I’m a wound nurse in a hospital. My explanation won’t be as technical as the excellent one above, but we see nec fasc fairly often (1-2 times a month, give or take), so here’s what I can add.

Nec fasc could occur anywhere, but by far we see it most often in the groin/perineum. It even has its own name in that area - Fournier’s Gangrene.

Now, the trunk is generally well perfused. So is the head, as opposed to the periphery (and especially feet/toes). So why do we see it more there as opposed to in appendages? Because that area has folds that, especially in overweight people, stay moist and warm. Friction between the skin in the folds can create openings for letting in bacteria. Some people are already prone to boils here, which contributes to risk. And some people don’t have the best hygiene. All of this together, and usually with an accompanying complication like diabetes, alcohol dependence, truck drivers (long periods of vibration increasing friction between folds), etc. makes this area of the body ripe for this particular infection.

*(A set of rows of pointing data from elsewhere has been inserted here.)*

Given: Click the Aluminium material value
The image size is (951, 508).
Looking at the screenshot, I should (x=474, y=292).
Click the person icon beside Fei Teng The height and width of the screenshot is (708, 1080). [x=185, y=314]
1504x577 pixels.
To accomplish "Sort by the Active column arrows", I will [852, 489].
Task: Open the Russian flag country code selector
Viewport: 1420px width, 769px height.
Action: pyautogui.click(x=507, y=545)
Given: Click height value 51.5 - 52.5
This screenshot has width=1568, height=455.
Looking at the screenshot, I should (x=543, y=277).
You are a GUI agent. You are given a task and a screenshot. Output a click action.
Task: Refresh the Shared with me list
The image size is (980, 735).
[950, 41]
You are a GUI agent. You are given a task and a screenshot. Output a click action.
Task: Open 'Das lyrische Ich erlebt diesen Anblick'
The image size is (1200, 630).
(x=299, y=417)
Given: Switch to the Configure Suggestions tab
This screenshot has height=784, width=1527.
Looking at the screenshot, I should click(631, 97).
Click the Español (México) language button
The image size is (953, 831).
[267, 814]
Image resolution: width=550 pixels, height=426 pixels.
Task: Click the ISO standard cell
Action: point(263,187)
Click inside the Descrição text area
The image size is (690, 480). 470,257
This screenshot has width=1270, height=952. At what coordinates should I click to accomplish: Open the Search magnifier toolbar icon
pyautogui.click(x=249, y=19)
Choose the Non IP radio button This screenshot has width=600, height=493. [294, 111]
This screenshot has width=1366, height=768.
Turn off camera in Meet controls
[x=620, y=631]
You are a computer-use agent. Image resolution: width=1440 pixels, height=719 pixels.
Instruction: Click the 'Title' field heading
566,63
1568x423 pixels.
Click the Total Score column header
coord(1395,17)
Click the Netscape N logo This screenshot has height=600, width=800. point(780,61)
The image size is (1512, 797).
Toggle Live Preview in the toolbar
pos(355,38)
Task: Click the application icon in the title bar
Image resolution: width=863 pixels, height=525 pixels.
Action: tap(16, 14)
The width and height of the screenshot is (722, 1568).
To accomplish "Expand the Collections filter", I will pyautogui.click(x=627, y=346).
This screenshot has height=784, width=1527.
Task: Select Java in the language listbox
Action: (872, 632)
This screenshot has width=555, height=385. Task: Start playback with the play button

I have seen nec fasc in arms that had to be amputated. I’ve seen it threaten someone’s life because they dry-shaved right before swimming in a lake (razors cause microabrasions in the skin, lakes are nasty). I’ve seen it in scrotums, around rectums, in labia, abdominal folds, even in breast folds. But I have never seen it in a mouth or throat. Considering how quickly these infections spread, that would be disastrous from the perspective of needing to continue to use those structures for the rest of your life (treatment of nec fasc is generally immediate surgery of a wide area of tissues to contain the infection).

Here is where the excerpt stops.